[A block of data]
= = = = =
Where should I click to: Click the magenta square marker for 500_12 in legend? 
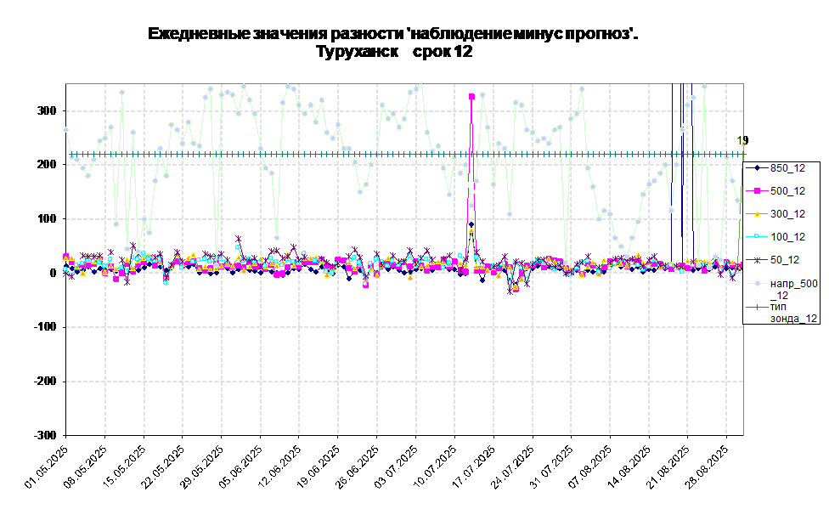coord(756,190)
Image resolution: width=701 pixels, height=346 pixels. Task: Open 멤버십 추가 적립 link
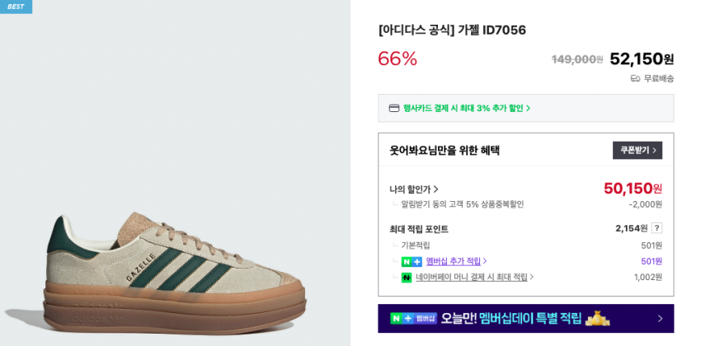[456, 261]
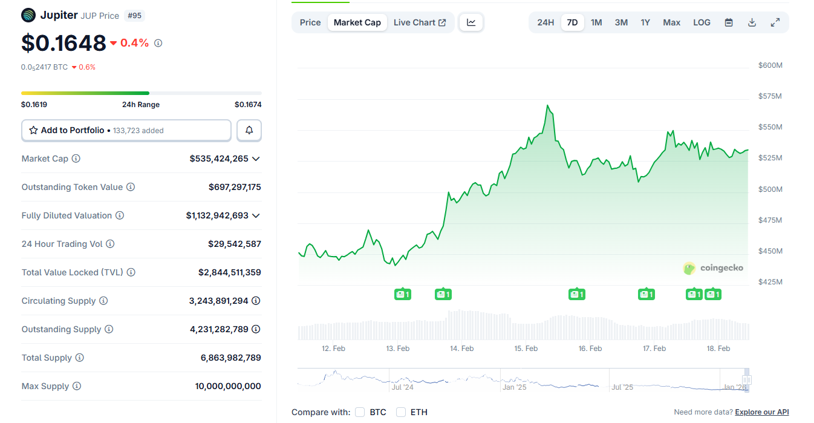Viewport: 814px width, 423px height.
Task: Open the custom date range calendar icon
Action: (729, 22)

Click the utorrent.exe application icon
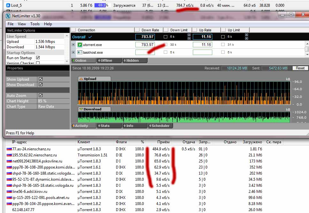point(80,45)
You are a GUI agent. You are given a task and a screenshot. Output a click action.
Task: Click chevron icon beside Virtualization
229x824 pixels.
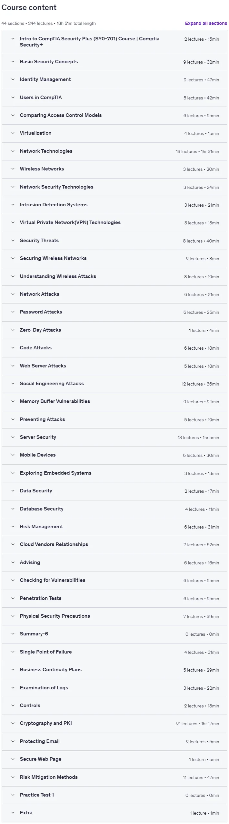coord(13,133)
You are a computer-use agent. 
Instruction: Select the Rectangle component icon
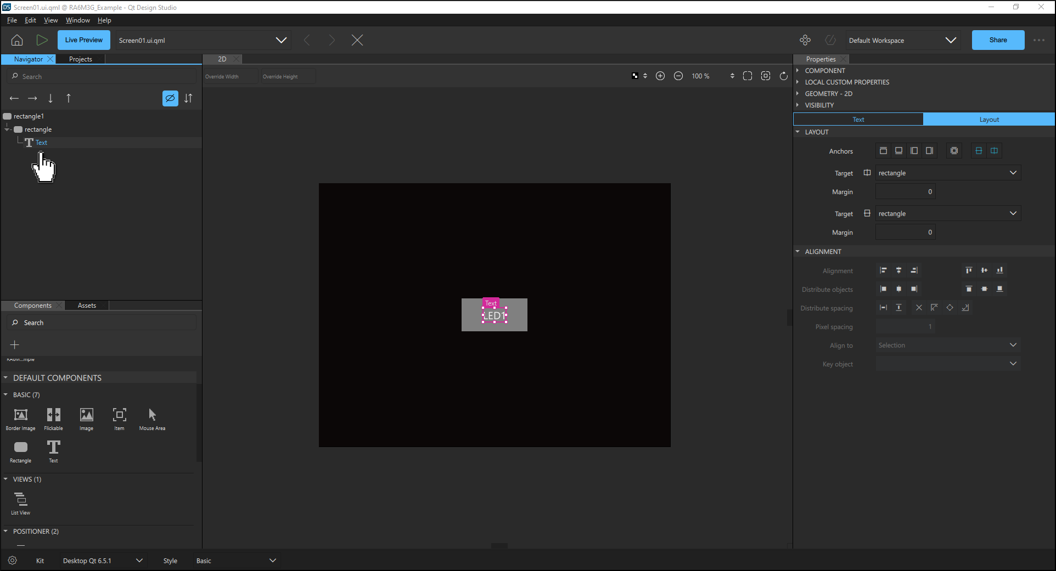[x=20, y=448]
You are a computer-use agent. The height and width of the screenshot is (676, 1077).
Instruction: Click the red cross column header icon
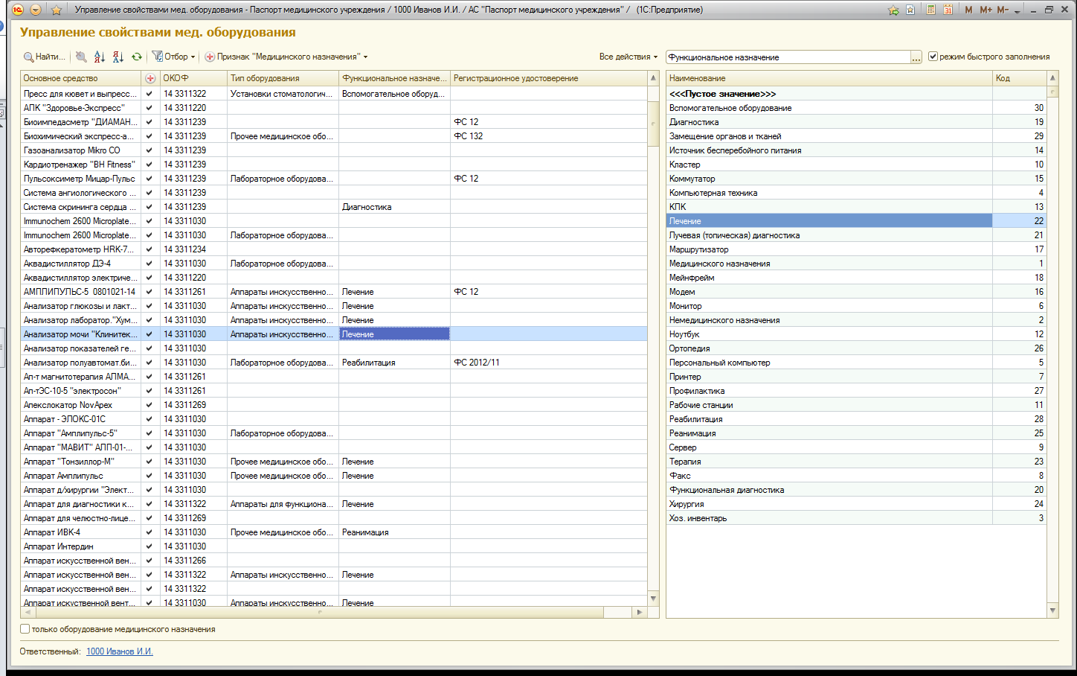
= = = = =
**What is required**: Write out every line of the material above exactly, leaving out the pictures.

**Full response**:
Where should I click to: Click the magenta square marker for 500_12 in legend? 
coord(756,190)
Image resolution: width=701 pixels, height=346 pixels. Task: Open 멤버십 추가 적립 link
[456, 261]
Viewport: 814px width, 423px height.
Task: Open the custom date range calendar icon
Action: (729, 22)

Click the utorrent.exe application icon
point(80,45)
You are a GUI agent. You are given a task and a screenshot. Output a click action.
Task: Click chevron icon beside Virtualization
229x824 pixels.
coord(13,133)
You are a computer-use agent. 
Instruction: Select the Rectangle component icon
[x=20, y=448]
You are a computer-use agent. The height and width of the screenshot is (676, 1077).
Instruction: Click the red cross column header icon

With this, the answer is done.